──────── PROVIDED MATERIAL ────────
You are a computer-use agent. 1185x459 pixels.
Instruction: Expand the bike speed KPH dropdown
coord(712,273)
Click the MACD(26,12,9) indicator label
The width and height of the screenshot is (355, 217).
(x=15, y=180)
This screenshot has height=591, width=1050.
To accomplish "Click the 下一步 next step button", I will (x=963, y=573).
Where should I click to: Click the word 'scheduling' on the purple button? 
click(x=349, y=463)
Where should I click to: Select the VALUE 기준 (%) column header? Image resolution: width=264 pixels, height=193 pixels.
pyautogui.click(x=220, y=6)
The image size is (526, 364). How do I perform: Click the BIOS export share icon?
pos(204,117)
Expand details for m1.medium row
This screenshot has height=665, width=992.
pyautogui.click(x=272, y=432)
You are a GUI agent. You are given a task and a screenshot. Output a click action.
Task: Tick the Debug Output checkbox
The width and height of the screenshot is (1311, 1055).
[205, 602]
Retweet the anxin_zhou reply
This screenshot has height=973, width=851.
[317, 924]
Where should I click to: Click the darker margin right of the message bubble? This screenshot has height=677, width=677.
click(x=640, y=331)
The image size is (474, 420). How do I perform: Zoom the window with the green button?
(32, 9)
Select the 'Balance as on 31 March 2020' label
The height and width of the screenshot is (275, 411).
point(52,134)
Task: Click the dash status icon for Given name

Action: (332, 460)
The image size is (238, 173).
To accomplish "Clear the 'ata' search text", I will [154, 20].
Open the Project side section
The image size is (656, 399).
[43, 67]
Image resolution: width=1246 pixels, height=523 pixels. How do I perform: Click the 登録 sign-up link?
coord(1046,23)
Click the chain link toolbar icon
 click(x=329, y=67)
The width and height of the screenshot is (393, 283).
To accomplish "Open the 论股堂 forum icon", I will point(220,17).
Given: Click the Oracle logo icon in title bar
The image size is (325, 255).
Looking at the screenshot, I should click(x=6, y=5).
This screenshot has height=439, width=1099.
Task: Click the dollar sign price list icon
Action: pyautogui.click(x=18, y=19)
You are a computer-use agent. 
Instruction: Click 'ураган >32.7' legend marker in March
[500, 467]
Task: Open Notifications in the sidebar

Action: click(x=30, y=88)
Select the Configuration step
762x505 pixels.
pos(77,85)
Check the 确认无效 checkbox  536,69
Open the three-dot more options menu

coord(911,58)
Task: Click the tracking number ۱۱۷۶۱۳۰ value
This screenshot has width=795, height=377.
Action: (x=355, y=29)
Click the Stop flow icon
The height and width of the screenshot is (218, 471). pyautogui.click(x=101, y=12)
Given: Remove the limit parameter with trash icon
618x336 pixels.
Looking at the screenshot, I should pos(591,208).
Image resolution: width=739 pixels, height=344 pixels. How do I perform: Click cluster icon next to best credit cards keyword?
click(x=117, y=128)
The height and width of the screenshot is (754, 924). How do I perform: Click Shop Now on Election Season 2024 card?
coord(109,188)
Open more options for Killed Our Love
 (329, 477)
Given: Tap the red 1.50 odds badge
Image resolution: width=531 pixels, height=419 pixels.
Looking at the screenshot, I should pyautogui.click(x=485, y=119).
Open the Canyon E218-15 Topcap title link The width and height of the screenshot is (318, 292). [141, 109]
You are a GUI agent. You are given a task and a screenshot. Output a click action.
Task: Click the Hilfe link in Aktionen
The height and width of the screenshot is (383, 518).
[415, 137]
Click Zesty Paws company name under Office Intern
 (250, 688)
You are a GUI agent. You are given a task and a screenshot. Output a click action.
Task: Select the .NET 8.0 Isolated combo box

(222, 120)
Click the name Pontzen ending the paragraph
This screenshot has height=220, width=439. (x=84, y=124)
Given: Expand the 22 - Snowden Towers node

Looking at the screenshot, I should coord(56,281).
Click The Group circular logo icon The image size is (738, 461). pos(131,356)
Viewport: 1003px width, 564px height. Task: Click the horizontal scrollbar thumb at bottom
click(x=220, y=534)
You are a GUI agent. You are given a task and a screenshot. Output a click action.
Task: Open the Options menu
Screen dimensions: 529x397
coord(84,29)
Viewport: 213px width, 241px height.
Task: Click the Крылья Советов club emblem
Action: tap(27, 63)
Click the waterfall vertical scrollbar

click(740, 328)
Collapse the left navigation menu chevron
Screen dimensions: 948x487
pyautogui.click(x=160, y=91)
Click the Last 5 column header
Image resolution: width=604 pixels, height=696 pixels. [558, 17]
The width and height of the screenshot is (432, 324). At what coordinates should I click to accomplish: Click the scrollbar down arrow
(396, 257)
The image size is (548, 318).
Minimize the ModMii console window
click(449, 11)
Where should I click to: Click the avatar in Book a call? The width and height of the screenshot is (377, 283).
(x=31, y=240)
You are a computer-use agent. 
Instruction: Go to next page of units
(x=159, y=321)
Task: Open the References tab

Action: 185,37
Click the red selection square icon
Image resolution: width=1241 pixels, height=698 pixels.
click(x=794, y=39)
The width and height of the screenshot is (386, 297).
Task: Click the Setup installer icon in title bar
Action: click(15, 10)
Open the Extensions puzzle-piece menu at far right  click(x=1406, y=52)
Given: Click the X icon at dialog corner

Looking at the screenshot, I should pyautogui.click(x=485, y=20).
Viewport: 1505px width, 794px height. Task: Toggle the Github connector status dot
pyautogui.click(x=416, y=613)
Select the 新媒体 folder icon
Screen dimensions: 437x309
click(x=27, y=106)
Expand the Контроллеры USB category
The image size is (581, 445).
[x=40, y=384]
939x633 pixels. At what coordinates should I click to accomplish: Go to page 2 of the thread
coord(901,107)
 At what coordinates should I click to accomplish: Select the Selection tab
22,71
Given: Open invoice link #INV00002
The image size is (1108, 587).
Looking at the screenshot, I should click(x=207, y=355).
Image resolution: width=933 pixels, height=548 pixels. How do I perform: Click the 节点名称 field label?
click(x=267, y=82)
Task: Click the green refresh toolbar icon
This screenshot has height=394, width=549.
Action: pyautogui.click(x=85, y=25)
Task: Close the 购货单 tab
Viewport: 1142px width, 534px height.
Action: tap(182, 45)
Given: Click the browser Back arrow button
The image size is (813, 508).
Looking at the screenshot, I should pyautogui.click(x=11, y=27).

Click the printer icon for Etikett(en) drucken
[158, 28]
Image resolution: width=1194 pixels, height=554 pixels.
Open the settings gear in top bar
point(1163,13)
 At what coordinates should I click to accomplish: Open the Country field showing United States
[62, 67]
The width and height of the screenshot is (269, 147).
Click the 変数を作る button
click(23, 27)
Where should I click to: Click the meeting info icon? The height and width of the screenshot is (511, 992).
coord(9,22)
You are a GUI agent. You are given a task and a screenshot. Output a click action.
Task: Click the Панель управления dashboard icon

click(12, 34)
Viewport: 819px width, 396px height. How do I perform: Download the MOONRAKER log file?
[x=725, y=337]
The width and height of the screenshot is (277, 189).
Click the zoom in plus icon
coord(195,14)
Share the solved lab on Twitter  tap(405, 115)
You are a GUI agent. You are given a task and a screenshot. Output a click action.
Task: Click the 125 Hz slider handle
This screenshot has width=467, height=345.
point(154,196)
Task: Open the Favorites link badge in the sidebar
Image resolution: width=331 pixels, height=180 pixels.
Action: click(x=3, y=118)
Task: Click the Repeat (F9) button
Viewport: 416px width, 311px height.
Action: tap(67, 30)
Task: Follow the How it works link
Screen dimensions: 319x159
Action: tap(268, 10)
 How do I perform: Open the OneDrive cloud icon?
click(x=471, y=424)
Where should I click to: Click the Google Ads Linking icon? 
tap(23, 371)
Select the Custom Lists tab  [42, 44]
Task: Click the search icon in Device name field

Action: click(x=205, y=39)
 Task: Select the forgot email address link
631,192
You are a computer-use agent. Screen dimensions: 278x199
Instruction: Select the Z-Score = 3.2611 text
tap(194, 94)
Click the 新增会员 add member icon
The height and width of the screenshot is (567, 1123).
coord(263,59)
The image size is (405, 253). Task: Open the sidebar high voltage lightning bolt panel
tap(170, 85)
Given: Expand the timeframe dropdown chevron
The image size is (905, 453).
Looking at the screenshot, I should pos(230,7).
────────
EXERCISE GOAL >> Of all the lines in the data above, show only those that hold the word "checkbox".

EXPECTED OUTPUT >>
Task: Tick the Debug Output checkbox
Check the 确认无效 checkbox  536,69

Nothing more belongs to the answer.